4. 高年齢雇用継続給付の注意点

高年齢雇用継続給付の注意点は、以下の3点です。

  • 年金の一部が停止または減額されることがある
  • 高年齢雇用継続給付は段階的に縮小される見込み
  • 高年齢雇用継続給付の申請時期

特に2025年からは、これまでに比べて給付金額が下がることが決まっています。今後の内容改正についてもよく確認しておきましょう。

4.1 年金の一部が停止または減額されることがある

高年齢雇用継続給付金を支給されている場合、年金の一部が停止や減額となる場合があります。
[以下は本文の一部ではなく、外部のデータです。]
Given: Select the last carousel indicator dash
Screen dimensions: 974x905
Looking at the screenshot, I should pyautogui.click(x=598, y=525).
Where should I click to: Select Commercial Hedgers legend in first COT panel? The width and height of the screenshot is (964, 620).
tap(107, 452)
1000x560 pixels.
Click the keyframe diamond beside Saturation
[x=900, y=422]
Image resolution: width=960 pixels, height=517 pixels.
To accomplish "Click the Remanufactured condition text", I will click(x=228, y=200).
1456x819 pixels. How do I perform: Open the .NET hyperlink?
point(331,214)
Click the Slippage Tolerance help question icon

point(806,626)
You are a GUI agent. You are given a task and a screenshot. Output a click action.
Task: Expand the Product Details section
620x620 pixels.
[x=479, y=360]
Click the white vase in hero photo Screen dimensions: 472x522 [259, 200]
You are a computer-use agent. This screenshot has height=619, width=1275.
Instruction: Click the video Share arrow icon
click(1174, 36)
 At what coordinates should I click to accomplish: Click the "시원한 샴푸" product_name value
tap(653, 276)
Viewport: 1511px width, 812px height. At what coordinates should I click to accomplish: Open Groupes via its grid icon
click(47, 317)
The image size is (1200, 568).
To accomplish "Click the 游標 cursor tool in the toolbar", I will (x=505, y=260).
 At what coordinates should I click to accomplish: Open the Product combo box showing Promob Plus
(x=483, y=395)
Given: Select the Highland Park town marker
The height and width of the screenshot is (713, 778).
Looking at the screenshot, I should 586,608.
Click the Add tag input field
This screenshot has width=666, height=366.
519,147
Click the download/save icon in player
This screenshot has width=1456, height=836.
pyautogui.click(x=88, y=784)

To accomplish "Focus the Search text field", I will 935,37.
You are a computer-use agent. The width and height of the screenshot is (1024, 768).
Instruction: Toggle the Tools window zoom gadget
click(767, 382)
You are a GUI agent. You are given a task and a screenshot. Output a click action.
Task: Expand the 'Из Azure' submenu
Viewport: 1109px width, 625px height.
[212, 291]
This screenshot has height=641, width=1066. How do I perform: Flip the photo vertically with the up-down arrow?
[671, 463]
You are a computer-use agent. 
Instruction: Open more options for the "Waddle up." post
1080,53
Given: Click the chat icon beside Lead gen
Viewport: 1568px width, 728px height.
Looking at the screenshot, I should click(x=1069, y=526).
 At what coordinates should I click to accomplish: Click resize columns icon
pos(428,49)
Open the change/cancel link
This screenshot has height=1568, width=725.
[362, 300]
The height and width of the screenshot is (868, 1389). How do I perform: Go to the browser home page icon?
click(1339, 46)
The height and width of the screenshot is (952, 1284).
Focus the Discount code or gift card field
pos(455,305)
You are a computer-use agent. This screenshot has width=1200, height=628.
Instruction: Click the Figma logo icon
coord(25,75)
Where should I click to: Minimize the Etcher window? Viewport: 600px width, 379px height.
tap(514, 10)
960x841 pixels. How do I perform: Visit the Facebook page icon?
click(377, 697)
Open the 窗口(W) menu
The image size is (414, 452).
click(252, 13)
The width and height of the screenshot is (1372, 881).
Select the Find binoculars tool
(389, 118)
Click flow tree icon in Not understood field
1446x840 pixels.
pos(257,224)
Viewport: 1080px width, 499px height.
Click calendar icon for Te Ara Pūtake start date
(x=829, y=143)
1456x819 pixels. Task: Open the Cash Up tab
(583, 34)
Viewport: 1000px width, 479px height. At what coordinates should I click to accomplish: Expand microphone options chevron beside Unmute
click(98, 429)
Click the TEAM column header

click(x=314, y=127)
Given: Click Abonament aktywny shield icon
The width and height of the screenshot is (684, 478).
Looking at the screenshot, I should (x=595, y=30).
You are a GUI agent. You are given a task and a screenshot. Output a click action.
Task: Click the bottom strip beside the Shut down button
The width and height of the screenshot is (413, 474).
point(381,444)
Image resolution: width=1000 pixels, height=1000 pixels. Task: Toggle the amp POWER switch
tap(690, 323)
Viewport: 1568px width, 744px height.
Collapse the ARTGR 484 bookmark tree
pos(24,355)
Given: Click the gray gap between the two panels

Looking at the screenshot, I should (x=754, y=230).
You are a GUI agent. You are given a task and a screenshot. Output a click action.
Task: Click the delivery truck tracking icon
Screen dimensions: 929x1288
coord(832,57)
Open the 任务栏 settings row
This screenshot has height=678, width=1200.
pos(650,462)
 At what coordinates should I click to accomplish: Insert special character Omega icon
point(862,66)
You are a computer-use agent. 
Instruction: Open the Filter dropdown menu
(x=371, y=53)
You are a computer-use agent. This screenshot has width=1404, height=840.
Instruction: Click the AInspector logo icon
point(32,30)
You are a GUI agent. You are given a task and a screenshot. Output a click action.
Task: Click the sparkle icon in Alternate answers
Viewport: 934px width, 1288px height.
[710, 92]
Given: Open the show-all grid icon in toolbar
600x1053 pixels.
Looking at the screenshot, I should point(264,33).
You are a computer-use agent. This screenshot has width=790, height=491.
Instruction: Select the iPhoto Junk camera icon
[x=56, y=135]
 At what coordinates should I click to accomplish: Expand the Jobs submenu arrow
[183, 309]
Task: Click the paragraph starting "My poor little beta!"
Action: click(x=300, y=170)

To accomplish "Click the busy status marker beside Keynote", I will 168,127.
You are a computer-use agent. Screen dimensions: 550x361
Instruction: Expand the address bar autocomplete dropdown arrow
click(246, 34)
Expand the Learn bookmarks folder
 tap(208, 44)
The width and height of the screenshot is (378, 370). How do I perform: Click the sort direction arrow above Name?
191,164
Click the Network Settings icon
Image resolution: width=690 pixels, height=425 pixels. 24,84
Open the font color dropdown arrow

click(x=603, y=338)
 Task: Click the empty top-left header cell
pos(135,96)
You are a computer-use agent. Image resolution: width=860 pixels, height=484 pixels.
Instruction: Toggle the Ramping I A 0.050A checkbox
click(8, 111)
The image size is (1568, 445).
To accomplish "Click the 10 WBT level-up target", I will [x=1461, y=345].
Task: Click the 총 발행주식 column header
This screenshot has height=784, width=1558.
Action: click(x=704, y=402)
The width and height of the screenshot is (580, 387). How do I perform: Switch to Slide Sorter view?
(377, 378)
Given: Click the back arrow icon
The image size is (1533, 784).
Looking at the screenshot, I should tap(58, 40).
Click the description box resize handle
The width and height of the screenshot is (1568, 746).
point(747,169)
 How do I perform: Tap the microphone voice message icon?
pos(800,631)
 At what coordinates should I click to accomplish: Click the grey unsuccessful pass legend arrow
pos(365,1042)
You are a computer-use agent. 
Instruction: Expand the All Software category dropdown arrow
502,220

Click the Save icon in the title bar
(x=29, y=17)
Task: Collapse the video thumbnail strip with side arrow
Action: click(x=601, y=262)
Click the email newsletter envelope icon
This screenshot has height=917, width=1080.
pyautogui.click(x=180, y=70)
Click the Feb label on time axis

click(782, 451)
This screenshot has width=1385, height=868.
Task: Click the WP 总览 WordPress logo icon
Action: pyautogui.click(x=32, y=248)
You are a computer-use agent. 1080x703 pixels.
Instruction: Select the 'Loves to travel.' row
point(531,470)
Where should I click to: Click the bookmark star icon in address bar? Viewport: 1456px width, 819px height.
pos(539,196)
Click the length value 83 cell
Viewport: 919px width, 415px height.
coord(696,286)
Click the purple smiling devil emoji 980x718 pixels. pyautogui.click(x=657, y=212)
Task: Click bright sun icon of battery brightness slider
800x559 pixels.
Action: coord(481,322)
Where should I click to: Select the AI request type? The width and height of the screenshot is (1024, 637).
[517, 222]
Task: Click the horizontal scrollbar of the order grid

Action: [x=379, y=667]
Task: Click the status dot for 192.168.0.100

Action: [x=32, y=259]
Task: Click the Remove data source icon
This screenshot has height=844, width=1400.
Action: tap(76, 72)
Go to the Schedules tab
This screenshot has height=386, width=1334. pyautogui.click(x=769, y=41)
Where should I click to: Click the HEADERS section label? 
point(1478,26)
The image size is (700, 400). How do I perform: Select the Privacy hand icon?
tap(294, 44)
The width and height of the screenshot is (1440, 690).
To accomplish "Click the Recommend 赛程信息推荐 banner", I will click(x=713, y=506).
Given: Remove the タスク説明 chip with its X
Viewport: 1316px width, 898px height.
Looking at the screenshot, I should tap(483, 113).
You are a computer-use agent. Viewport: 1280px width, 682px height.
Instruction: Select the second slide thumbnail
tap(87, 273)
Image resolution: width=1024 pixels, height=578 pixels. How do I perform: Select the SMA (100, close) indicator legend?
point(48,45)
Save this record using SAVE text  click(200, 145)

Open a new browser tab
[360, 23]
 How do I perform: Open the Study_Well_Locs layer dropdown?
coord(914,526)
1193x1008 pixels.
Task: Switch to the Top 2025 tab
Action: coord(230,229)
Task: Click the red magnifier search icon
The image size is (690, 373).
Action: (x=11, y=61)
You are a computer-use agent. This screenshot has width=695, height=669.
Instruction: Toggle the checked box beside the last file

年金は原則65歳から受け取りを始めますが、最短で60歳から繰上げ受給ができます。

また、厚生年金保険は70歳まで加入できるため、60歳から65歳の間は働きながら厚生年金の受け取りが可能です。

働きながら年金を受け取る場合、厚生年金の一部・全部が支給停止となります(在職による年金の停止)。加えて、このとき高年齢雇用継続給付を受けている場合は、標準報酬月額の6%相当の年金の支給がさらに停止されます。

もし在職による年金の停止が0円の場合でも、高年齢雇用継続給付を受けていると、厚生年金が支給停止となります。

働いている間は収入を得られるため、年金がなくても生活できる可能性が高いです。年金の支給が停止されるのを避けるのであれば、繰下げ受給して年金額を増やしておくのも一つの手といえるでしょう。

4.2 高年齢雇用継続給付は段階的に縮小される見込み

高年齢雇用継続給付は、2025年に給付額を「60歳以降の毎月の賃金の10%」に減額します。そのため、今後も支給金額が減る可能性が高いです。

高年齢雇用継続給付は、65歳までの雇用継続を支援するためにつくられた給付金です。

しかし、国は安定した雇用・就業の確保を実現するための政策として、60歳未満の定年廃止や定年引き上げ、65歳での継続雇用といったことを企業へ義務付けました。つまり、60歳以降の雇用がごく当たり前のことになってきたのです。

こうした時代背景から、2019年12月20日の「第137回労働政策審議会職業安定分科会雇用保険部会」で、高年齢雇用継続給付について話し合われ、縮小が決定しました。

2025年4月からは、これまでより5%低い「賃金に対して10%」の給付となります。国は給付の廃止も検討していることから、今後も短期間で給付額が縮小されていく可能性が高いと考えられます。